--- START DATA LISTING ---

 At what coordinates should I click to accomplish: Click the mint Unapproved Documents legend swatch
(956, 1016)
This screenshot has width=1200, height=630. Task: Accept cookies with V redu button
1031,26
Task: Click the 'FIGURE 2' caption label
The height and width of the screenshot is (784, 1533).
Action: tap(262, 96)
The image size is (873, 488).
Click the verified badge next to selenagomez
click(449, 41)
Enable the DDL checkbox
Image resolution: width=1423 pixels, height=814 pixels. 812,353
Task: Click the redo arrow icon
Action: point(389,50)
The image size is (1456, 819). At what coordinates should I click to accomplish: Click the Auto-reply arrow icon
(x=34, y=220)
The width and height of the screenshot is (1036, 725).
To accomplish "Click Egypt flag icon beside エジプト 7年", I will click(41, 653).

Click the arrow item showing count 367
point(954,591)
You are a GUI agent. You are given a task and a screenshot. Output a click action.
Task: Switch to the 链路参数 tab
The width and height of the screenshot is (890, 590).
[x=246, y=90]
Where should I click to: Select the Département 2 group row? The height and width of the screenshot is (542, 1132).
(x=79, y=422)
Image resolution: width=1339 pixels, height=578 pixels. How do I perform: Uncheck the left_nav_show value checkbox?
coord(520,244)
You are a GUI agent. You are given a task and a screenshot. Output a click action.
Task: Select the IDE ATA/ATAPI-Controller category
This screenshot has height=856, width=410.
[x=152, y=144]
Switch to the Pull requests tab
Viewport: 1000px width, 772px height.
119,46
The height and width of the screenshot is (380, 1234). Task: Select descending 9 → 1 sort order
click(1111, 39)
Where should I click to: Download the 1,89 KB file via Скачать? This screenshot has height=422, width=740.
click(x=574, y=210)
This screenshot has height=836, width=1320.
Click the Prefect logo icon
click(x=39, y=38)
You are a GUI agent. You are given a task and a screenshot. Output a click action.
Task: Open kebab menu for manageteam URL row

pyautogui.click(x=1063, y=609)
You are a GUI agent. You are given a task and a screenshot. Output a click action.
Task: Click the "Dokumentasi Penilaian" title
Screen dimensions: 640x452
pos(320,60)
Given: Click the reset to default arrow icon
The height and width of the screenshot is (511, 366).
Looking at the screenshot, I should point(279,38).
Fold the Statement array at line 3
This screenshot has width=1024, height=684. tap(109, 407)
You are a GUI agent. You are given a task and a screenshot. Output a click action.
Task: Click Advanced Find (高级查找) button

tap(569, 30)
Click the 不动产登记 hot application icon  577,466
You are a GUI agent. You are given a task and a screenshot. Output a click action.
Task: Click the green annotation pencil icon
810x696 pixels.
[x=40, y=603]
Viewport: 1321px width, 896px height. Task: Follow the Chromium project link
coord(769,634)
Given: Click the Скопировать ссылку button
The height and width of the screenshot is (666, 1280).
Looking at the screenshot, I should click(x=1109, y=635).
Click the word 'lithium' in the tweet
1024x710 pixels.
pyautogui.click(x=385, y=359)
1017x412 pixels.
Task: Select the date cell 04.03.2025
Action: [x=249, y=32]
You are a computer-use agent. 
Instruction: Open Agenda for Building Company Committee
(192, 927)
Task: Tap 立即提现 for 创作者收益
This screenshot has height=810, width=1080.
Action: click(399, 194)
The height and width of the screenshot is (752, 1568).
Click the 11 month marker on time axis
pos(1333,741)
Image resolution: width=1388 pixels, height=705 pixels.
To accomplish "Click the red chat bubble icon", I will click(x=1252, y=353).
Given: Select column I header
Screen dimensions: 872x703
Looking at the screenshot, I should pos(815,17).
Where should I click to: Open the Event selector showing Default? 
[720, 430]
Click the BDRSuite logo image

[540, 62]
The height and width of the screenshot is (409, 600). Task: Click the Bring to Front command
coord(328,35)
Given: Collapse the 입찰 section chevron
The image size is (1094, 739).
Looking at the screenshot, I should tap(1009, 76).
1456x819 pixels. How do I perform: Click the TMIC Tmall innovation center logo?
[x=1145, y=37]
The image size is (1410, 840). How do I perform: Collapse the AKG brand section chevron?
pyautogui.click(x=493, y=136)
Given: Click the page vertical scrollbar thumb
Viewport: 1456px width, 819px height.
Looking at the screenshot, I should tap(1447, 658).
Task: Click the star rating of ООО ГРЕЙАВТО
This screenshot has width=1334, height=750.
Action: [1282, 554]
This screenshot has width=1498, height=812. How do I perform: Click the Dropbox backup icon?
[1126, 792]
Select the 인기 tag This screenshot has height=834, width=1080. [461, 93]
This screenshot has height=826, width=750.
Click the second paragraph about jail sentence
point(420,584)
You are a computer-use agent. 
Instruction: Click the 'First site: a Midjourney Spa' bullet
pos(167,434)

--- END DATA LISTING ---

**GIVEN TASK**
Starting at the line that contains "This screenshot has height=836, width=1320." and ending at the line that contains "coord(769,634)", both included, give that stretch of the material as a Markdown table with the columns Row and Line. Number each line and leave out blank lines.

**SOLVED EXERCISE**
| Row | Line |
|---|---|
| 1 | This screenshot has height=836, width=1320. |
| 2 | Click the Prefect logo icon |
| 3 | click(x=39, y=38) |
| 4 | You are a GUI agent. You are given a task and a screenshot. Output a click action. |
| 5 | Task: Open kebab menu for manageteam URL row |
| 6 | pyautogui.click(x=1063, y=609) |
| 7 | You are a GUI agent. You are given a task and a screenshot. Output a click action. |
| 8 | Task: Click the "Dokumentasi Penilaian" title |
| 9 | Screen dimensions: 640x452 |
| 10 | pos(320,60) |
| 11 | Given: Click the reset to default arrow icon |
| 12 | The height and width of the screenshot is (511, 366). |
| 13 | Looking at the screenshot, I should point(279,38). |
| 14 | Fold the Statement array at line 3 |
| 15 | This screenshot has width=1024, height=684. tap(109, 407) |
| 16 | You are a GUI agent. You are given a task and a screenshot. Output a click action. |
| 17 | Task: Click Advanced Find (高级查找) button |
| 18 | tap(569, 30) |
| 19 | Click the 不动产登记 hot application icon  577,466 |
| 20 | You are a GUI agent. You are given a task and a screenshot. Output a click action. |
| 21 | Task: Click the green annotation pencil icon |
| 22 | 810x696 pixels. |
| 23 | [x=40, y=603] |
| 24 | Viewport: 1321px width, 896px height. Task: Follow the Chromium project link |
| 25 | coord(769,634) |